In a significant and highly anticipated move, President Donald Trump has fired Rohit Chopra, the Director of the Consumer Financial Protection Bureau (CFPB or Bureau). Rohit Chopra, who had been serving as the Director of the CFPB since 2021, confirmed his departure in a letter to President Trump dated February 1, 2025. Chopra’s tenure was characterized by aggressive efforts to curb what he termed as “junk” fees and regulate Big Tech’s financial services.

Chopra’s Letter

In a departure letter posted on X, Chopra expressed his gratitude for the opportunity to serve and highlighted the role of the CFPB in protecting consumers:

“Mr. President: It has been an extraordinary privilege to serve as Director of the Consumer Financial Protection Bureau (CFPB) and as a Member of the Board of Directors of the Federal Deposit Insurance Corporation since 2021, as well as to serve as a Commissioner on the Federal Trade Commission from 2018 to 2021. I am grateful to both President Biden and you for nominating me and to the United States Senate for confirming me to these positions.”

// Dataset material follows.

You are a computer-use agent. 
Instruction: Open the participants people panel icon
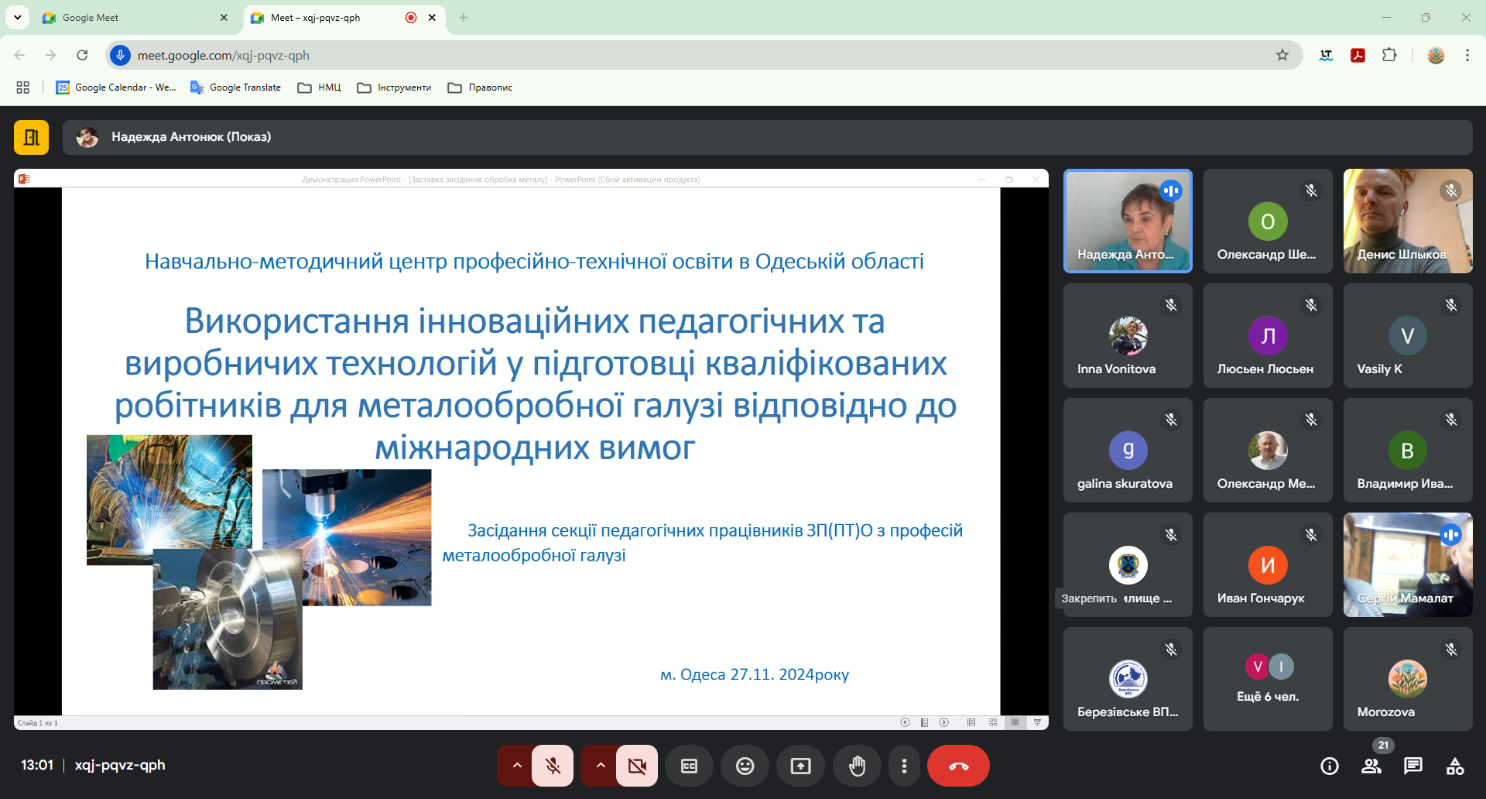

Chopra’s letter also emphasized his opinion of the importance of the CFPB in holding powerful firms accountable and restoring the rule of law: “The global financial crisis that erupted in 2008 didn’t just destroy trillions of dollars of family wealth. It also made Americans question whether regulators and law enforcement would hold companies and their executives accountable for mismanagement or wrongdoing. Instead, many of the companies responsible for crashing our economy got bigger and more powerful — with the help of taxpayer money. That’s what agencies like the CFPB work to fix: to make sure that the laws of our land aren’t just words on a page.”

Announcement of Successor

President Trump designated Secretary of the Treasury Scott Bessent as Acting Director. In the press release announcing his designation, Director Bessent stated, “I look forward to working with the CFPB to advance President Trump’s agenda to lower costs for the American people and accelerate economic growth.”

Ongoing Regulatory Freeze

Two weeks ago, President Trump issued a memorandum ordering a freeze on all new regulations pending a comprehensive review. The memorandum states:

“By the authority vested in me as President by the Constitution and the laws of the United States of America, I hereby order all executive departments and agencies to take the following steps:

(1) Do not propose or issue any rule in any manner, including by sending a rule to the Office of the Federal Register (the OFR), until a department or agency head appointed or designated by the President after noon on January 20, 2025, reviews and approves the rule. The department or agency head may delegate this power of review and approval to any other person so appointed or designated by the President, consistent with applicable law. The Director or Acting Director of the Office of Management and Budget (the OMB Director) may exempt any rule that he deems necessary to address emergency situations or other urgent circumstances, including rules subject to statutory or judicial deadlines that require prompt action.”

Our Take

With Chopra’s departure, the designation of Scott Bessent as Acting Director, and the regulatory freeze, the CFPB’s future direction remains uncertain. The next steps will likely depend on the outcomes of the regulatory reviews and Bessent’s approach to leadership. The Trump administration’s actions suggest a potential shift away from the tough-on-industry posture of Chopra’s tenure, with possible rule rollbacks and staff reductions on the horizon.